Prion Diseases—When Proteins Turn Lethal: Creutzfeldt–Jakob Disease (CJD) and the Quest for Classification, Diagnosis, Therapeutic Approaches, and Emerging Research

Creutzfeldt–Jakob disease (CJD) is a rare and still fatal neurodegenerative disorder caused by prion protein misfolding in the central nervous system. Accumulation of the pathogenic isoform leads to neuronal damage, spongiform degeneration, and rapidly progressive dementia. The disease is divided into sporadic, familial, iatrogenic, and variant forms, with sporadic cases accounting for the majority of cases. Diagnosis remains challenging and relies on a combination of clinical assessment, neuroimaging, and laboratory biomarkers.

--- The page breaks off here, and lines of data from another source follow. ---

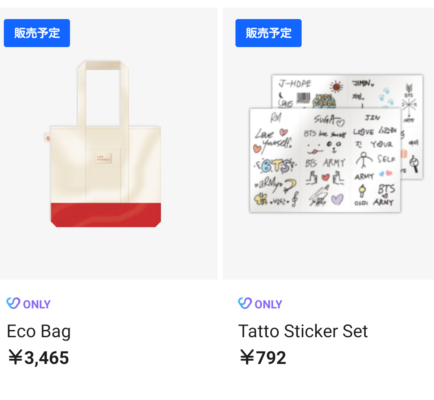434x400 pixels.
Task: Open the Eco Bag product title
Action: tap(39, 332)
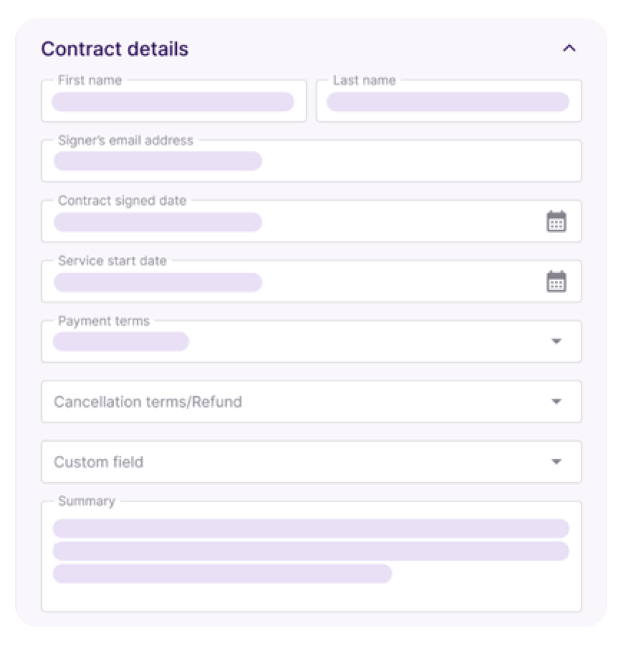The image size is (623, 645).
Task: Expand the Custom field dropdown arrow
Action: (x=556, y=462)
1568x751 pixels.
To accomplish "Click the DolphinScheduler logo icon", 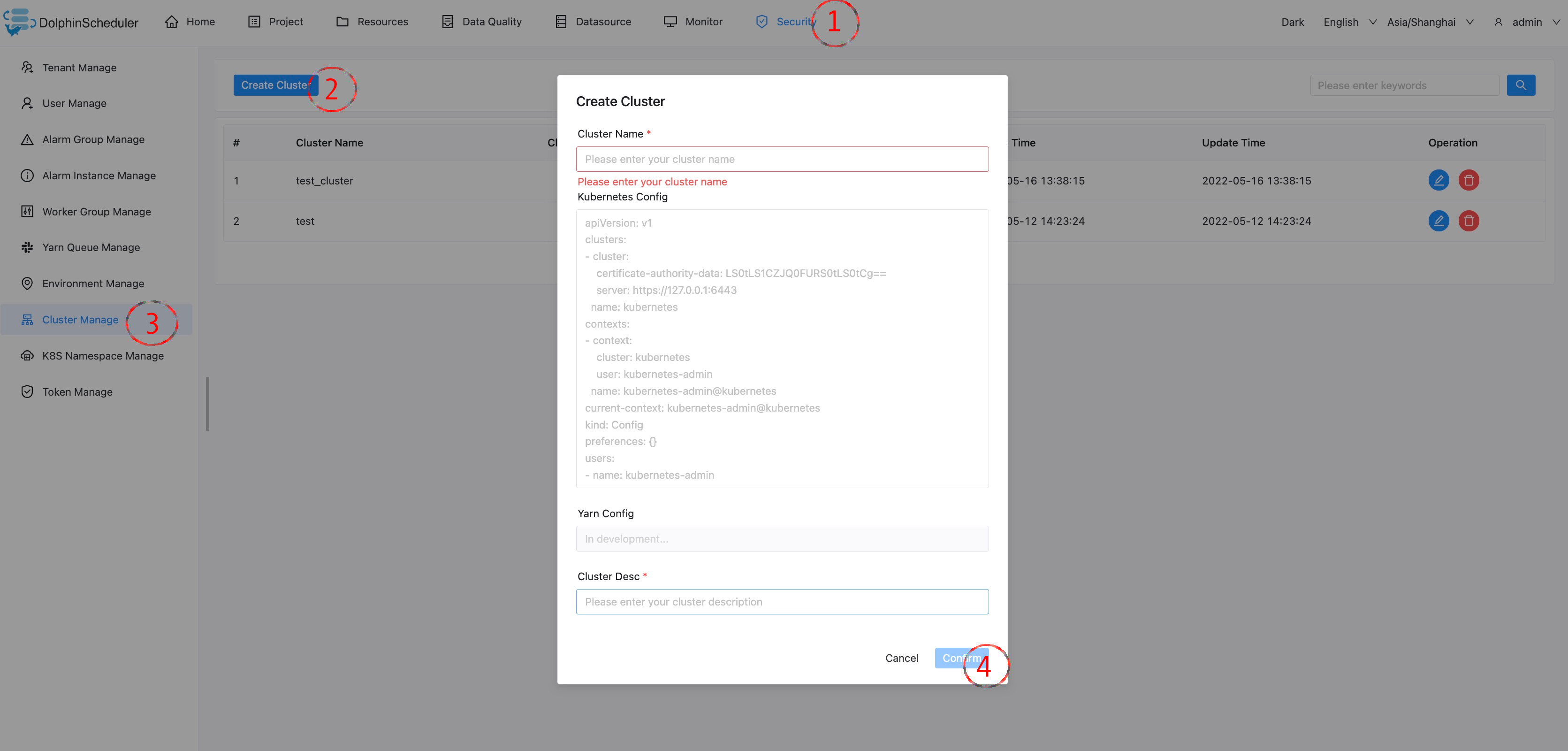I will click(17, 21).
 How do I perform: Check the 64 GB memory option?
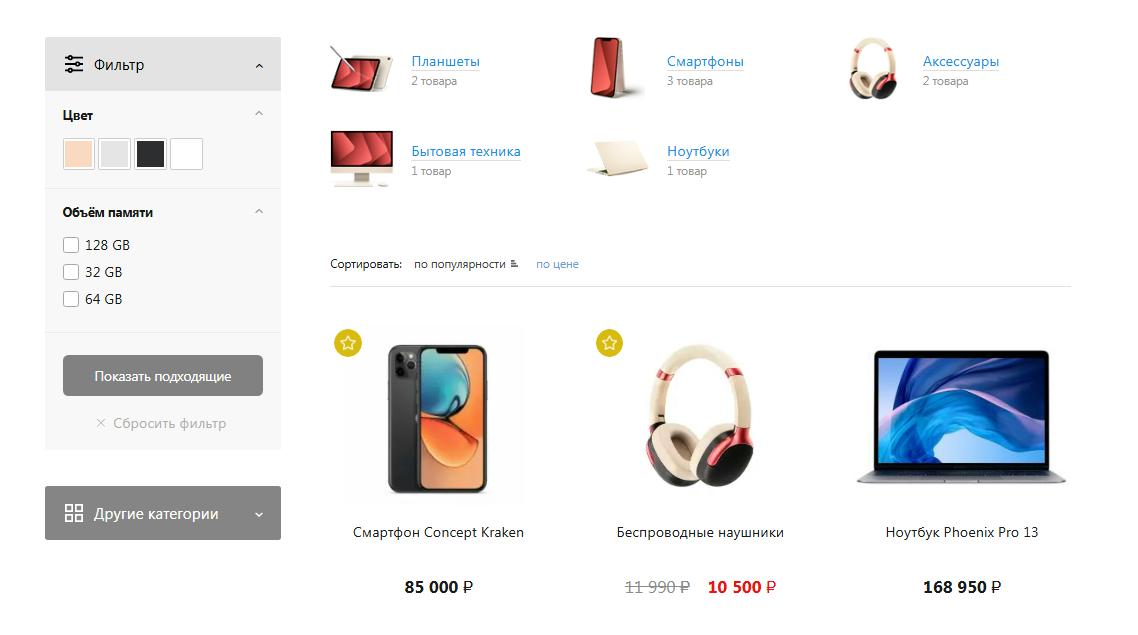coord(70,299)
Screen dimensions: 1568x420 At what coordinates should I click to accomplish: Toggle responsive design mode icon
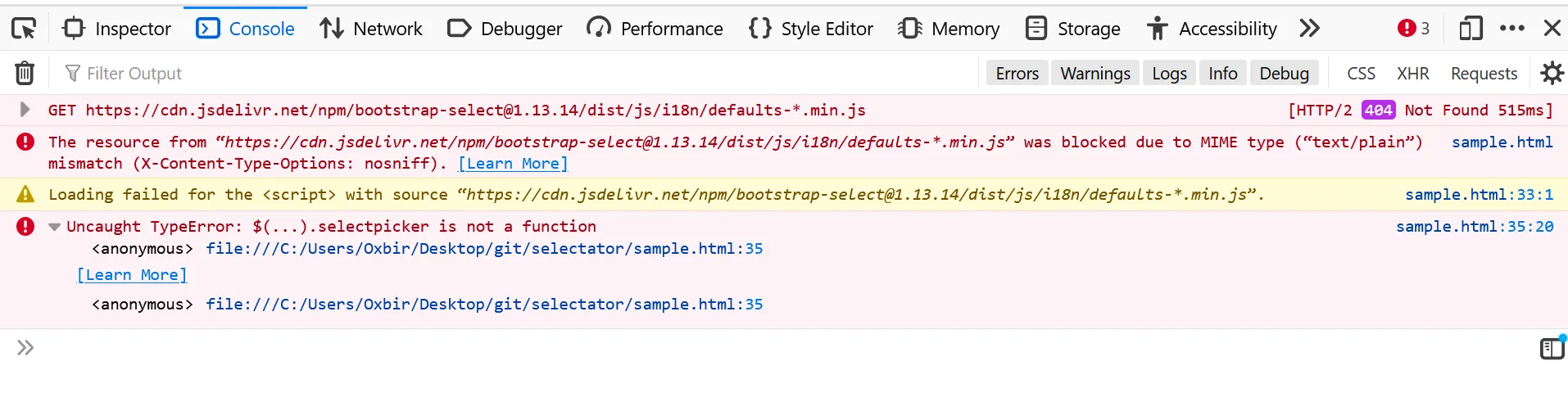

Key diagnostic methods include electroencephalography, Magnetic Resonance Imaging, and cerebrospinal fluid analysis for proteins as well as advanced amplification tests that improve diagnostic accuracy. Despite these advances, early detection remains challenging and misdiagnosis can occur. Currently, there is no effective disease-modifying therapy, and treatment is primarily supportive, focusing on symptom control and palliative care. Ongoing research aims to better understand the molecular mechanisms underlying prion propagation and develop targeted therapeutic strategies. This review summarizes current diagnostic methods and therapeutic approaches, focusing on molecular applications and their potential clinical implications.